La blague du siècle: voici un récit drôle et tendre sur un trio familial

Josée Boileau
Le frère de Louis est schizophrène, son père a un cancer, et ses rêves d’humoriste ne débouchent pas. Tout est désespéré ! Et il n’y a rien de triste à le constater.
Le nouveau roman de Jean-Christophe Réhel porte bien son nom : La blague du siècle. De fait, on s’y amuse ferme et on en est bien surpris tant la trame du récit est sombre à souhait.
Il est question d’un quotidien sans relief, en plein cœur de Pointe-aux-Trembles, quartier montréalais qui n’est pas réputé pour nourrir le romanesque.
Louis y habite avec Guillaume, son géant de frère à l’âme d’enfant et au comportement surprenant – surtout quand il ne respecte pas la médication que sa schizophrénie impose.
Sylvain, le père de Louis, complète le trio. Il souffre d’un cancer en phase terminale. Il a besoin de soins, que lui procurent ses fils. Mais il reste bien déterminé à trouver l’amour par l’entremise de Tinder !
Quant à Louis, mi-trentaine, il gagne sa vie comme caissier au Tim Hortons, tout en espérant percer comme humoriste. Et c’est assez mal parti : sa vie familiale lui gruge une énergie folle. Rien de rien ne se déroule normalement dans cette famille-là !
Un exemple : en pleine nuit, Guillaume déplace le frigo parce qu’il entend parler derrière – une voix de Chinois, précise-t-il. Il faut de toute urgence le remplacer par un frigo québécois, qui parle français, n’est-ce pas Louis ?
Sylvain tient pour sa part à recevoir seul ses nouvelles conquêtes alors qu’il tient à peine debout. Ça ne va pas sans dégâts.
Et il faut voir la folle tournée des hôpitaux dans laquelle Louis se lance quand il trouve l’appartement familial soudainement vide !
Comme si on y était
L’inquiétude surgit de partout, mais se mêle aux cocasseries. Celles-ci atteignent un sommet au salon funéraire, à la suite du décès de Sylvain. Le pire moment pour rigoler ! Et pourtant, on ne peut s’en empêcher.
La blague du siècle est la parfaite démonstration de la polyvalence de Jean-Christophe Réhel. L’homme est aussi poète, donc il a le sens de l’image, et il est l’auteur de la série télévisée L’air d’aller, donc celui du rythme.
Cela fait en sorte que les dialogues du livre sont d’une telle vivacité que c’est comme si on y était.

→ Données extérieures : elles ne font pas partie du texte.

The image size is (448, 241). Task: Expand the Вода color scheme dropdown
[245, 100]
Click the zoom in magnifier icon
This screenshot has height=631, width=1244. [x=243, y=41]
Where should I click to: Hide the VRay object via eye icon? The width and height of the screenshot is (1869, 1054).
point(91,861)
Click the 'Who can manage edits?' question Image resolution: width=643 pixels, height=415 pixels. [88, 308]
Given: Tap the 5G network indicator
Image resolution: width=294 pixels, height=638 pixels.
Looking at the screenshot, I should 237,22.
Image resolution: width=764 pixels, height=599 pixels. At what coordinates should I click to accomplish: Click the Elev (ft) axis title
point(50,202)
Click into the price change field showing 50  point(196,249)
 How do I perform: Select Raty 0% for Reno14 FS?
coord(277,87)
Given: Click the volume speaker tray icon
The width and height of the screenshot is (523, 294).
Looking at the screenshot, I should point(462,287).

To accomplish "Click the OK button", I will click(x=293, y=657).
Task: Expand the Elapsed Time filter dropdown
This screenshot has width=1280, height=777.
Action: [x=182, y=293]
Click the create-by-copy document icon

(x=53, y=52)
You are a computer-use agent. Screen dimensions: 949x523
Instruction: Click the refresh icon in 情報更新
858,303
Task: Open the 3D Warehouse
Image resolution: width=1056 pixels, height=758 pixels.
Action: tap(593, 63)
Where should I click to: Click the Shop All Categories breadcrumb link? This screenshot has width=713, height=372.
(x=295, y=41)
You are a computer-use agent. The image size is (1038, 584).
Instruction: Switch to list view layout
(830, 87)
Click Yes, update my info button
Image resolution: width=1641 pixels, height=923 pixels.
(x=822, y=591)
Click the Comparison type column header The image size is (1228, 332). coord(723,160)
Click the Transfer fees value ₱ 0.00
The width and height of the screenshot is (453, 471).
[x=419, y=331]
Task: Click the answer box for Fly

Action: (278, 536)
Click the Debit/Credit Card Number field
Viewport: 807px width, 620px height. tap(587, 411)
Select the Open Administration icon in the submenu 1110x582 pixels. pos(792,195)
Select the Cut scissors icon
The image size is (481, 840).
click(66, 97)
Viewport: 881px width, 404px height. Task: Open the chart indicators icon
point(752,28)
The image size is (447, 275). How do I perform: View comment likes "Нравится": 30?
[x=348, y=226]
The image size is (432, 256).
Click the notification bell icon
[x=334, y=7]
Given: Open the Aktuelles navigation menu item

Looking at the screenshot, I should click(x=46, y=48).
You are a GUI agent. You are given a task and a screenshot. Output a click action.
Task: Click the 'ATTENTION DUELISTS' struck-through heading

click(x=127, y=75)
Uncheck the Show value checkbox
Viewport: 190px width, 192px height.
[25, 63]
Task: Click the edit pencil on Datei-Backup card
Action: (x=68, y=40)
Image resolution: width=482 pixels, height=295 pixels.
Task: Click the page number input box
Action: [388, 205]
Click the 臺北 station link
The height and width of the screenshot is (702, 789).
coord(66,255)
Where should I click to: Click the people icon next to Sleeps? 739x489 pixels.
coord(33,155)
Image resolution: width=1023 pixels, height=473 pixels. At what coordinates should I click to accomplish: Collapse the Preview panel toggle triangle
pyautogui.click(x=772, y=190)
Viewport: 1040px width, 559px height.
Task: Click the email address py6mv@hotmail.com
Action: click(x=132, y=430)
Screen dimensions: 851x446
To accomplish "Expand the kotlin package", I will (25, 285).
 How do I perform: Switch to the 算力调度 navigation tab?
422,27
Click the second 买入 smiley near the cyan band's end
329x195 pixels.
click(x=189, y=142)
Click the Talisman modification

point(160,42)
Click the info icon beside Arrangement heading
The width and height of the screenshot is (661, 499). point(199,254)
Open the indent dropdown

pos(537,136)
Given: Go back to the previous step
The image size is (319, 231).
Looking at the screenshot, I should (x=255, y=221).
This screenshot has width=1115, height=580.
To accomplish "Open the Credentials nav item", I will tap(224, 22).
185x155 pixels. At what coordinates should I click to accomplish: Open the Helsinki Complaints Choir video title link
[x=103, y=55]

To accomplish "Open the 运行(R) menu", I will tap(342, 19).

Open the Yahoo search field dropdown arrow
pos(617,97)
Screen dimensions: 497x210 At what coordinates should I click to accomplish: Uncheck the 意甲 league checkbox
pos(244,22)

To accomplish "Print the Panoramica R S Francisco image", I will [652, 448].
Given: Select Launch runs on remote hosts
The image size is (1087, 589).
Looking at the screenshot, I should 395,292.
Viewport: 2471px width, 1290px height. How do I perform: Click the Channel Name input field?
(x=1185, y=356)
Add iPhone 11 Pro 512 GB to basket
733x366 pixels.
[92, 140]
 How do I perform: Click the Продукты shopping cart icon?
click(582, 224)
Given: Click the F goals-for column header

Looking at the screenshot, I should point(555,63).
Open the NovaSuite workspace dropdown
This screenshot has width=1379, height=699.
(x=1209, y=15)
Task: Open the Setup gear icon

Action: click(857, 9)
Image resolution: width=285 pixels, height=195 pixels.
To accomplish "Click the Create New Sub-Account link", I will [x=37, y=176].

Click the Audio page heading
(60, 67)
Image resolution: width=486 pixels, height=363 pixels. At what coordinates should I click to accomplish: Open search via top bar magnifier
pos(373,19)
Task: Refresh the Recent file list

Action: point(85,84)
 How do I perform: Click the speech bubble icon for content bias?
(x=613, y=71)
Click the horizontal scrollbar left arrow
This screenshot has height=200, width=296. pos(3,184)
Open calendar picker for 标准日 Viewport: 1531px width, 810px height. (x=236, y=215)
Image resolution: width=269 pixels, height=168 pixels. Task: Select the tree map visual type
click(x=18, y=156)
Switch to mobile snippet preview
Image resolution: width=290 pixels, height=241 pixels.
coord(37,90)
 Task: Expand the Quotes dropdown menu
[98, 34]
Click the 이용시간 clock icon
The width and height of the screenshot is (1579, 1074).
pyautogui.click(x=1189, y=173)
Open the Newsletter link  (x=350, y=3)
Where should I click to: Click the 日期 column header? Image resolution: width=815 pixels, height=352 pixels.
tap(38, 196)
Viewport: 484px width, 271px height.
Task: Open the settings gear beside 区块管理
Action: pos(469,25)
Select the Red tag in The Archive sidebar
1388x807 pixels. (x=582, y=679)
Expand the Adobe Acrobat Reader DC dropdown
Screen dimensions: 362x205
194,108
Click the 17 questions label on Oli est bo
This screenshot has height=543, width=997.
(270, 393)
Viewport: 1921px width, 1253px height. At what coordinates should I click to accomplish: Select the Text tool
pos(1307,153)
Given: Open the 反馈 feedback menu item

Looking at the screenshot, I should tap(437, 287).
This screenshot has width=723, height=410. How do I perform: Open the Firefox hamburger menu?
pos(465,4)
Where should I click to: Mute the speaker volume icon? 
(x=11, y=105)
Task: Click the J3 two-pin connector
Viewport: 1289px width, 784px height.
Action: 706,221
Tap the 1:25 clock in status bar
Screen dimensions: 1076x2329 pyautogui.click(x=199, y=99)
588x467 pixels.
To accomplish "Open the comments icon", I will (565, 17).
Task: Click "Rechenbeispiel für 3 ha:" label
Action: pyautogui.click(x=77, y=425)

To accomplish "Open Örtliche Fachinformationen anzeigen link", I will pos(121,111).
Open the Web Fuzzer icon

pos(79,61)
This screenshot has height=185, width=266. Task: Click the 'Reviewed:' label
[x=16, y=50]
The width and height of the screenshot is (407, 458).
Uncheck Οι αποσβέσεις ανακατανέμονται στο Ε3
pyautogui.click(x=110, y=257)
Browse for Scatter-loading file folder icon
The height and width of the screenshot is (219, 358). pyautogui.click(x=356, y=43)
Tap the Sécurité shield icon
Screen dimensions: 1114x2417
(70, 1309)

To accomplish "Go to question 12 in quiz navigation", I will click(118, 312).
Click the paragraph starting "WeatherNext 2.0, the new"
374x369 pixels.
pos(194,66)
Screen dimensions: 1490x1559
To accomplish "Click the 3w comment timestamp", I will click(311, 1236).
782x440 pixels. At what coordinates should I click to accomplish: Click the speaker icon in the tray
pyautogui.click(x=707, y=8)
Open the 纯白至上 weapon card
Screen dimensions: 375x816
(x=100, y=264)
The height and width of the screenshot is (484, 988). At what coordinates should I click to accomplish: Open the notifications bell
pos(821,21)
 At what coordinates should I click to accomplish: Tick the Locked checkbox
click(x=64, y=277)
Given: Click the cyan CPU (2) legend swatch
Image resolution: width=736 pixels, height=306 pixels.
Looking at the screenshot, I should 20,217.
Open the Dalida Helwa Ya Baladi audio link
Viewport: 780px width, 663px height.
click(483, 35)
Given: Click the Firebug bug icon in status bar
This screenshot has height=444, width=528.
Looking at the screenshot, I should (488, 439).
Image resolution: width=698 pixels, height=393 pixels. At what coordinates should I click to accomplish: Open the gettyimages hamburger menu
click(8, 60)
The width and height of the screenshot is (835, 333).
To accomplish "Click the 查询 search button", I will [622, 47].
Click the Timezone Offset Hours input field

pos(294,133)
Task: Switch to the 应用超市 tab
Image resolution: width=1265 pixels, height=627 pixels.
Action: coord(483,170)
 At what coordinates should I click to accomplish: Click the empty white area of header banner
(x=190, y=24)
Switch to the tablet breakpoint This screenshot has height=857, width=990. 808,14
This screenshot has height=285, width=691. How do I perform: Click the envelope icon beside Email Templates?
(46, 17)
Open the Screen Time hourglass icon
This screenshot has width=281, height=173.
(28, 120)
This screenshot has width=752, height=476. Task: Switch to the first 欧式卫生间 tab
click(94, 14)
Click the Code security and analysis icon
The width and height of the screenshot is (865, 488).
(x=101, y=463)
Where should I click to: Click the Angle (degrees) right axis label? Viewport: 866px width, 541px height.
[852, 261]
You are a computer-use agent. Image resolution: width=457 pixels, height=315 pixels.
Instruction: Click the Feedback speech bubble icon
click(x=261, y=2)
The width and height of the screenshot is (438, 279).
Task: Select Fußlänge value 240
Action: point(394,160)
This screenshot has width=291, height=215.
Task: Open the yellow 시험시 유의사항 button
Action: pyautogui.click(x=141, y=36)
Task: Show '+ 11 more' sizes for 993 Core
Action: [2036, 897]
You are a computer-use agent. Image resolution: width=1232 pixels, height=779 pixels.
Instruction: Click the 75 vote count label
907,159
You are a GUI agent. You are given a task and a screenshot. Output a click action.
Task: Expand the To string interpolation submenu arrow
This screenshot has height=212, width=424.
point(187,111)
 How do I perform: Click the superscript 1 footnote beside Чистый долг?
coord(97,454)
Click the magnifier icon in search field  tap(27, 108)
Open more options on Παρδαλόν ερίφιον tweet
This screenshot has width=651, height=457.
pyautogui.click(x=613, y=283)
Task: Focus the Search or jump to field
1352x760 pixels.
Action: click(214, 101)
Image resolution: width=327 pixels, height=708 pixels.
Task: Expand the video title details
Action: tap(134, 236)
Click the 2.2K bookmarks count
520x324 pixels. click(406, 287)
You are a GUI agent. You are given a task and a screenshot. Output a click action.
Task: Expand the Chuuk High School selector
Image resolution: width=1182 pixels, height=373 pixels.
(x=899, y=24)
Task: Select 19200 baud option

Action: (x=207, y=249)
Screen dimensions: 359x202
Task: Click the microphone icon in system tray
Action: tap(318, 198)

Transcrire à l’écrit l’oralité de la langue québécoise est toujours une gageure, mais chez Réhel, cela coule de source.
De même, il sait trouver le détail inoubliable. Ainsi, pour honorer son père, Guillaume décide de porter le deuil à sa façon, en enfilant les pantalons blancs et la chemise rose de Sylvain. C’est trop petit, mais tant pis : « Les vêtements noirs, ça me déprime... ça, c’est lumineux », lance-t-il.
Ce qu’on respire sur Tatouine, le premier roman de Réhel, a connu un beau succès il y a quelques années. Son deuxième en mérite tout autant : tant de tendresse et tant de rires lient les personnages ! La brutalité du quotidien devient chaleur humaine. Ça marque.